One of the first women photographers to work for National Geographic, Griffiths has photographed in more than a hundred countries during her illustrious career.  She has worked on dozens of magazine and book projects for the National Geographic Society, including stories on Lawrence of Arabia, Baja California, Galilee, Petra, Sydney, New Zealand, and Jerusalem.

In addition to her magazine work, Griffiths is deeply committed to photographing need around the world.  She is founder and executive director of Ripple Effect, a collective of photojournalists who are documenting the programs that help poor women deal with the effects of climate change.  Griffiths is a Fellow with the International League of Conservation Photographers.  Known for her warmth and for her ability to create photographs that humanize situations and cultures, Griffiths is one of the National Geographic Speakers Bureau's most popular lecturers. 

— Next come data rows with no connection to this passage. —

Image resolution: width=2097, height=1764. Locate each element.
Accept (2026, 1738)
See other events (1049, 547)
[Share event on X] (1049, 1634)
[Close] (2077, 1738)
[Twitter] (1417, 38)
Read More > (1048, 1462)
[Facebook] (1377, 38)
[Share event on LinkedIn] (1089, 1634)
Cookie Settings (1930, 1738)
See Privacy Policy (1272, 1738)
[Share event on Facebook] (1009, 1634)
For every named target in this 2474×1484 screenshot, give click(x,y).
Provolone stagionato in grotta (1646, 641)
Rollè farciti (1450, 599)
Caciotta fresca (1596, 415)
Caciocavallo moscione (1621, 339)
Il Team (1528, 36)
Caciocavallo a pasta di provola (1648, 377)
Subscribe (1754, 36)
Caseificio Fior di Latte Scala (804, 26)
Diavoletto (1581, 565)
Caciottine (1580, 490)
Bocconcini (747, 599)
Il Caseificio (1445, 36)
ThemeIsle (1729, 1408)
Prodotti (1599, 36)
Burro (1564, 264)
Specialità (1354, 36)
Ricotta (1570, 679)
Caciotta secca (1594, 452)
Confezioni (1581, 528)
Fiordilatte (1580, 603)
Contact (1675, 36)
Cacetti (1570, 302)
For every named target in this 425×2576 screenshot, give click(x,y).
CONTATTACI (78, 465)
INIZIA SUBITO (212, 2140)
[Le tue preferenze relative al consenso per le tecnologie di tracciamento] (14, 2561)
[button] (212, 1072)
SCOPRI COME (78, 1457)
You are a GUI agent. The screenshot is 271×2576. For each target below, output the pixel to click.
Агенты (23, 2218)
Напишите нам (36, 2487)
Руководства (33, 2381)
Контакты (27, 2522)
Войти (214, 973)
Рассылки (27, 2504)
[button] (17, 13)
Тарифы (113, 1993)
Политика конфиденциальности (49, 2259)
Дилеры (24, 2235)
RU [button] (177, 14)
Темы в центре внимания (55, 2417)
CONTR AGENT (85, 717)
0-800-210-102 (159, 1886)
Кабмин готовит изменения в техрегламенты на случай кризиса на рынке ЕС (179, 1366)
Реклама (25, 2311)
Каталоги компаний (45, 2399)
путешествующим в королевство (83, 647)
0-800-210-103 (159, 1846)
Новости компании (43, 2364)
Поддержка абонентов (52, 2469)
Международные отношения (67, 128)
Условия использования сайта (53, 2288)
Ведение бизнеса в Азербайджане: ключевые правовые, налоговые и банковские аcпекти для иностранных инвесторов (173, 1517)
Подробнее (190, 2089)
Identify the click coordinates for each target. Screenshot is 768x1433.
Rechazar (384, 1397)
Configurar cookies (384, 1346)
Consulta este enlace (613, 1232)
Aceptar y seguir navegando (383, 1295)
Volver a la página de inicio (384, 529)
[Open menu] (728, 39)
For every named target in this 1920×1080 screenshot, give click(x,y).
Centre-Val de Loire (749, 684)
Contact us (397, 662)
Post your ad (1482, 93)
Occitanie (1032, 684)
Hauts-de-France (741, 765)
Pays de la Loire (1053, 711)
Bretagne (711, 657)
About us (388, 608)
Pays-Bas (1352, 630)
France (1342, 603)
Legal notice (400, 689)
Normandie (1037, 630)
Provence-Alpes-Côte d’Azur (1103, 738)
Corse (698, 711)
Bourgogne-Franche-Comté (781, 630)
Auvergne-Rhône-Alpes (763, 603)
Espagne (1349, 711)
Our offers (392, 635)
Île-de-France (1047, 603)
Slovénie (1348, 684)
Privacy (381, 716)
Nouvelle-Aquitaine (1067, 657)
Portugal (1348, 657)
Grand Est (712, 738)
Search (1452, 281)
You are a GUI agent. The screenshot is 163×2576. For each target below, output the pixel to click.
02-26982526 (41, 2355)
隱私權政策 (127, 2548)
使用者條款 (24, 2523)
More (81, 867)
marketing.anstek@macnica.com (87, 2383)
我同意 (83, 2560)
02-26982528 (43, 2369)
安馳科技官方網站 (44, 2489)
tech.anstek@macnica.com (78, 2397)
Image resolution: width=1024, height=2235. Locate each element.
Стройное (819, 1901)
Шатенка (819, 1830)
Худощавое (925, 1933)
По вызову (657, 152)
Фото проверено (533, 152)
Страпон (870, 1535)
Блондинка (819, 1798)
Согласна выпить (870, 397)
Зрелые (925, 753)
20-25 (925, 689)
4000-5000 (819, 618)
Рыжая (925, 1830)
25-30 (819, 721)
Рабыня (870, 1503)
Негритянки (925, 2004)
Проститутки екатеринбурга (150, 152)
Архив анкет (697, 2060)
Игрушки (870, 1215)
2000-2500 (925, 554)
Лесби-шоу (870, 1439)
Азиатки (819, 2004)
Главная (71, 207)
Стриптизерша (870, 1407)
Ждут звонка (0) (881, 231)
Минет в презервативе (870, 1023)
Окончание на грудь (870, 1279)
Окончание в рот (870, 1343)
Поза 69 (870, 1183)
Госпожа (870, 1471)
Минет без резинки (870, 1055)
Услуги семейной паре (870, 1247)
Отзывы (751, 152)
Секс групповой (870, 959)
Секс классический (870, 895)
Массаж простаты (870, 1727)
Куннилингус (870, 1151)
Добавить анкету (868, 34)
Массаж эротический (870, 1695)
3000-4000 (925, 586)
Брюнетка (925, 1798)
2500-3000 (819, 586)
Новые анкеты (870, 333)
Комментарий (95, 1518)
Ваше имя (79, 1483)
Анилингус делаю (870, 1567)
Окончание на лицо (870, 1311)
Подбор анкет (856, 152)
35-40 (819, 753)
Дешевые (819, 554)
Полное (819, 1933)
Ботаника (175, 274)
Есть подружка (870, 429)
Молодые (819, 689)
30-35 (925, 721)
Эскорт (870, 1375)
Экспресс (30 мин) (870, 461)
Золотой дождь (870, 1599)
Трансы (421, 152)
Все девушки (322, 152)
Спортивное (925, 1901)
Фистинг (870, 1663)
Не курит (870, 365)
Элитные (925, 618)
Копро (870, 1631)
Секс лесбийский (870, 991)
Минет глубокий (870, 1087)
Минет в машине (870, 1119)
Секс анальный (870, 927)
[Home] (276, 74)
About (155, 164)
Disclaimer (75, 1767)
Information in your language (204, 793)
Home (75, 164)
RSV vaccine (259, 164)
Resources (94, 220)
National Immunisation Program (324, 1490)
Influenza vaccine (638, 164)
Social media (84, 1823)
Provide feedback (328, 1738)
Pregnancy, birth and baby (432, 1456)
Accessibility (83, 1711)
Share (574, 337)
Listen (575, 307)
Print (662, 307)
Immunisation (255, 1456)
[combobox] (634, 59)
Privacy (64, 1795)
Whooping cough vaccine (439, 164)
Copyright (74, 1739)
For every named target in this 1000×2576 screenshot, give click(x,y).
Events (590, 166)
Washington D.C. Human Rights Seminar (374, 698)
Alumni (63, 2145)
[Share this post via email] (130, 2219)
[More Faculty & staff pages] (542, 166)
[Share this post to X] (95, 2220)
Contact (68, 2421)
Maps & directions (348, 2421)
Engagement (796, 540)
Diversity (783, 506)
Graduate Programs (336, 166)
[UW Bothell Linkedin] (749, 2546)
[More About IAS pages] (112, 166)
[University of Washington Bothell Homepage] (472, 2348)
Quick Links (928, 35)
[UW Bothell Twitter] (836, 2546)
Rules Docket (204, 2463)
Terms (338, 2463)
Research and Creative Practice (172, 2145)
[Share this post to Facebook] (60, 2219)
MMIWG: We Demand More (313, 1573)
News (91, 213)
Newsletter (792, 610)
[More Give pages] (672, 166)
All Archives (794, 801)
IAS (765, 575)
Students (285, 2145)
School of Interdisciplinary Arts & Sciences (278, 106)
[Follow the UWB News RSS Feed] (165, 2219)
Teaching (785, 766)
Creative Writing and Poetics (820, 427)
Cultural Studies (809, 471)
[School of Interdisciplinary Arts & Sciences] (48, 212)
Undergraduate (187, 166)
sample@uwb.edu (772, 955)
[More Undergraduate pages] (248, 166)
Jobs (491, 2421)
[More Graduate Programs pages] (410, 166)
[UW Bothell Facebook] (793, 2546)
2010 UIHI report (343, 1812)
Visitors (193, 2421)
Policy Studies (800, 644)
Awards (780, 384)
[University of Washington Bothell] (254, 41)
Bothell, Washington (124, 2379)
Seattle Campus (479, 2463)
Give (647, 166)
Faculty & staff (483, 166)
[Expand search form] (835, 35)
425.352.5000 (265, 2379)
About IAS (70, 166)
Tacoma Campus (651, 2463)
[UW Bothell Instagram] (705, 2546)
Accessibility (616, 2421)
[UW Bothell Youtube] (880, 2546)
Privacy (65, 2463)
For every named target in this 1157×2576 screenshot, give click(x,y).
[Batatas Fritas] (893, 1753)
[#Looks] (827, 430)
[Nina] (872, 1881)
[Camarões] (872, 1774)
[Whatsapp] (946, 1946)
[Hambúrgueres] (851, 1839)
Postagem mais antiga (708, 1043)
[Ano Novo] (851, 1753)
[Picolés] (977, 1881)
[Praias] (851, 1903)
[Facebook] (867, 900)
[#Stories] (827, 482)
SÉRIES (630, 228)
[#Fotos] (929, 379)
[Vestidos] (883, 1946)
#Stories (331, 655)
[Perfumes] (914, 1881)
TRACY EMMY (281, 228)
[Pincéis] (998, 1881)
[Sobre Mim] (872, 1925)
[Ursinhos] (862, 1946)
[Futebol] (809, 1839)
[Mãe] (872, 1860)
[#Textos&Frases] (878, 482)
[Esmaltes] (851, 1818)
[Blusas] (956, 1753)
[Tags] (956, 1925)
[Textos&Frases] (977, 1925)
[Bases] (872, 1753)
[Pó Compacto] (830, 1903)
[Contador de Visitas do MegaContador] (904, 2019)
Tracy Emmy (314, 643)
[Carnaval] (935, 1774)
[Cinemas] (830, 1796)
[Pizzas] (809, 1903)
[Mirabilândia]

Griffith’s work has also appeared in Life, GEO, Smithsonian, Stern, Time, and many other publications.  With author Barbara Kingsolver, she produced Last Stand: America’s Virgin Lands, a book celebrating the last pristine wilderness in North America.  Proceeds from the book have raised more than a quarter of a million dollars for grassroots land conservation.  In 2008, Griffiths published A Camera, Two Kids and a Camel, a photo memoir about balance and the joy of creating a meaningful life.  Her newest book, Simply Beautiful Photographs, was published in October 2010. 

Griffiths has received awards from the National Press Photographers Association, the Associated Press, the National Organization for Women, the University of Minnesota, and the White House News Photographers Association.  She lives in Great Falls, Virginia, with her two children.